Voilà ce qu'il avait demandé, doucement, très doucement, et calmement aussi, très calmement. Craignait-il qu'elle prenne peur s'il parlait plus fort ? Craignait-il qu'elle se remette à courir lorsque, en toute objectivité, il n'y avait pas un seul autre lieu au monde où elle avait plus envie de s'enraciner qu'ici même, dans cette pièce ? Elle qui ne rêvait que du Monde, quelques minutes auparavant. Puisqu’elle ne savait à quoi il faisait référence, elle s'autorisa à relever la tête pour suivre son regard. Il était occupé à contempler un épais volume ouvert sous une cloche. Non, elle ne savait pas de quoi il s'agissait. Un gros livre avec quelques belles images. Elle savait juste qu'il devait être extrêmement précieux pour se trouver ici. Alors elle ne répondit rien. Il n'attendait probablement aucune réponse, de toute façon. Pourtant, lorsqu'il reporta son regard sur elle, pour la contempler encore plus fixement qu'il ne l'avait fait avec le gros livre, il lui prouva le contraire. Il espérait vraiment une réponse. Pourquoi ? N'aurait-il pas préféré converser avec quelqu'un de sa condition, quelqu'un qui, au moins, savait lire ? Elle se contenta de secouer la tête et prit soin de ne pas croiser son regard plus de quelques secondes, de peur que la transe ne la reprenne. L’homme ne se démonta pas devant cette réponse négative, et reprit :

  • — Il s'agit d'un exemplaire original de la Bible de Gutenberg. On dit qu'il n'en existe plus qu'une cinquantaine dans le monde.

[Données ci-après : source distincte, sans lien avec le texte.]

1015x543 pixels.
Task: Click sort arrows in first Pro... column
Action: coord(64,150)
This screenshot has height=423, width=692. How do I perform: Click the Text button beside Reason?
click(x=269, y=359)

Sa voix si douce, si chaleureuse se tut un instant, et Caroline ressenti un tel manque fulgurant qu'elle aurait pu en pleurer. Non, elle ne voulait pas qu'il s'arrête de parler, elle voulait l'entendre encore, elle voulait que plus jamais il ne se taise.

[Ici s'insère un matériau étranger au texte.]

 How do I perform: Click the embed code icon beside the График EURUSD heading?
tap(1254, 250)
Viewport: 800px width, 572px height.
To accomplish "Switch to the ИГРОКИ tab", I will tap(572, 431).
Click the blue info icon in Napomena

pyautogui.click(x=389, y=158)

  • — Comprends-tu la valeur de cet objet ?

Cette fois, Caroline n'hésita pas, et secoua la tête très rapidement, afin qu'il reprenne le plus vite possible, afin de raccourcir le silence à son maximum.

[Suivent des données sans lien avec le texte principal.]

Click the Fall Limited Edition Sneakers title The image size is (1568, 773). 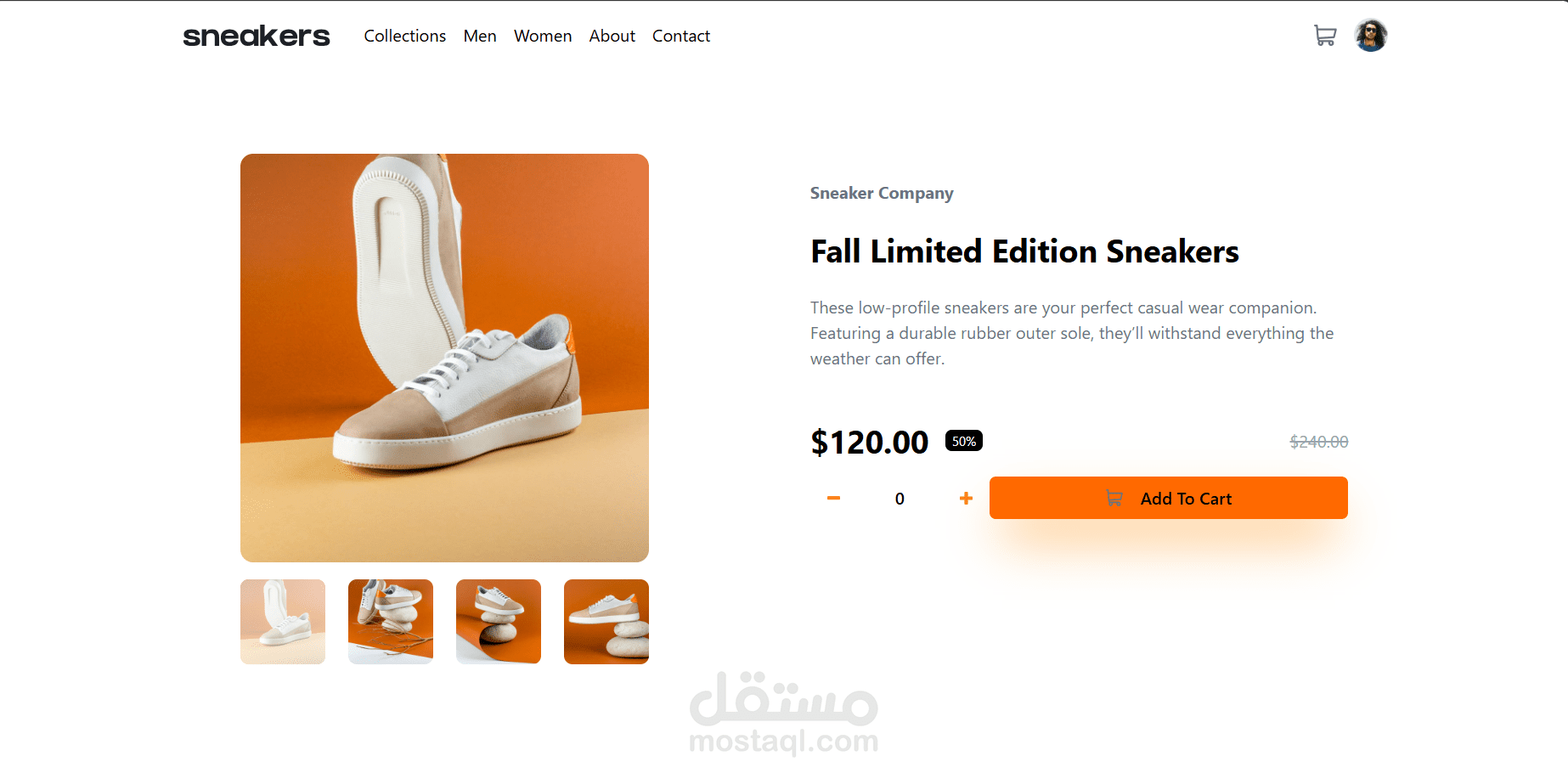click(1024, 251)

  • — Tu as sous les yeux le premier livre jamais imprimé, réalisé entre 1452 et 1455... Et là-bas, un triptyque en or et pierres précieuses... poursuivait-il en désignant une nouvelle vitrine. Mais c'est le morceau de bois en son centre qui fait toute sa valeur réelle. Un morceau de la croix du Christ, dit-on.

Il fit quelques pas, laissa Caroline à son immobilisme, et entreprit d’arpenter la vaste pièce en caressant du regard chaque trésor, avant de reposer ses yeux -Ô ces yeux !!- sur elle, à nouveau, comme si elle était partie intégrante des biens si précieux de cette exposition.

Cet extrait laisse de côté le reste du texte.